Niké queda obligada a la  fidelidad conyugal.  Si  no la observa, su marido es llamado «cornudo» (pues fueron los griegos, no los napolitanos, quienes inventaron esta palabra), y tiene derecho a echarla de casa. Es más, la ley impondría en ese caso el  uxoricidio, pero los griegos fueron siempre indulgentes sobre este punto y habitualmente se contentaban con toda o un pedazo de dote como reparación del  honor  ofendido. El marido, en cambio, está autorizado a tener una concubina. Demóstenes fue el teorizante de esa costumbre diciendo que un hombre, para  estar bien,  ha de tener una concubina con la que pasar el día y conversar y alguna cortesana que otra con la que mantenerse en forma. Qué lugar asignaba al  trabajo,  en una jornada distribuida así, Demóstenes  no  lo  dice.

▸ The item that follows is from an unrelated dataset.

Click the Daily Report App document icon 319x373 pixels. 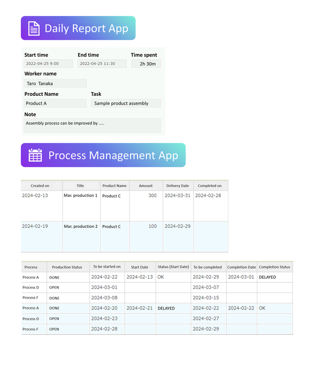pos(34,29)
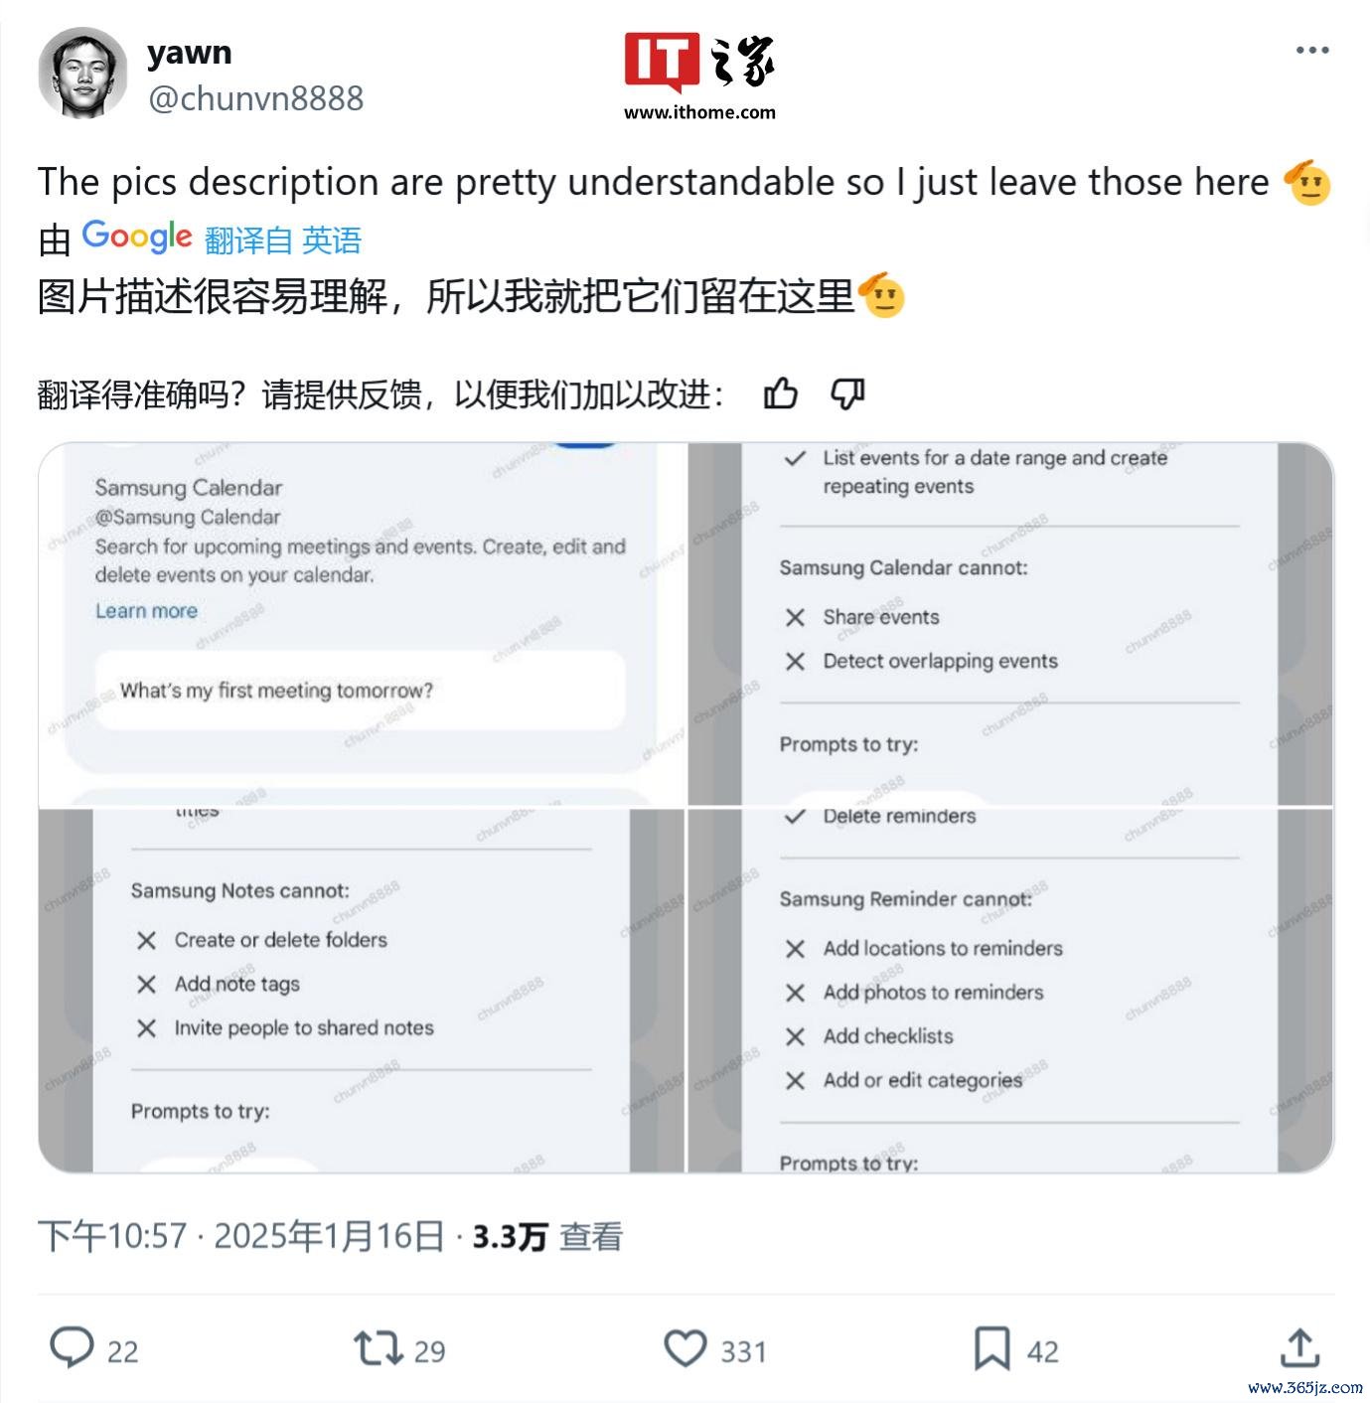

En suma, Niké, salida del  gineceo  paterno,  entra  en el conyugal y permanece en él  más  o  menos  recluida, porque la ley le prohíbe incluso el deporte y el teatro. Su condición es  regresiva  desde  los  tiempos  de la edad heroica, cuando por una mujer se desencadenaban guerras y Homero les dedicaba capítulos y más capítulos de sus poemas. Entonces, no era ella quien debía comprar marido con una dote; era el  novio  quien tenía que comprarla a ella a base de ovejas y cerdos. En la civilización aquea, y también, en la heraclea o dórica, la mujer es protagonista. Y esto precisamente nos confirma el origen nórdico de aquellos conquistadores. Efectivamente, allí donde ellos se quedaron como dueños, así en Esparta, la mujer goza de muy otra situación, y la vemos contender desnuda en los estadios, para poner a los jóvenes en  condiciones  de elegir la mejor constituida, la más calificada «factora» de una prole robusta.
 
Heródoto, para explicar por qué las mujeres atenienses comían en la cocina, en vez de hacerlo en el comedor con los maridos, cuenta que los atenienses, cada vez que en los tiempos pasados habían ido a conquistar alguna isla y a fundar  en  ella  una  colonia, habían matado a todos los hombres casándose con sus viudas y sus huérfanas. Éstas, que  eran  de  sangre caria, o sea medio oriental, habían jurado no sentarse jamás a la mesa con sus esposos. Acaso haya en ello algo de verdad. Atenas, hostil a los septentrionales dorios y encerrada hacia el interior de las montañas, tuvo relación casi exclusivamente con Egipto, Persia y Asia Menor, con cuyas mujeres y  ciudadanos se mezclaron. He aquí por qué la capital del progreso político y cultural fue, en el plano de las relaciones familiares, la ciudadela de la reacción. Perezosa e ignorante, Niké  es  una  mujer  de  harén. Ve raramente a su modernísimo y  civilizadísimo  marido, que vuelve a casa sólo para dormir;  y  cuando vuelve, no le cuenta nada, no le hace la corte y de  ella  habla,  en  el agora o en la barbería,  sólo  para repetir, con Plutarco y Tucídides, que «el nombre de una mujer de bien  ha de permanecer oculto como su rostro», cosa que hubiera hecho montar en cólera a Homero.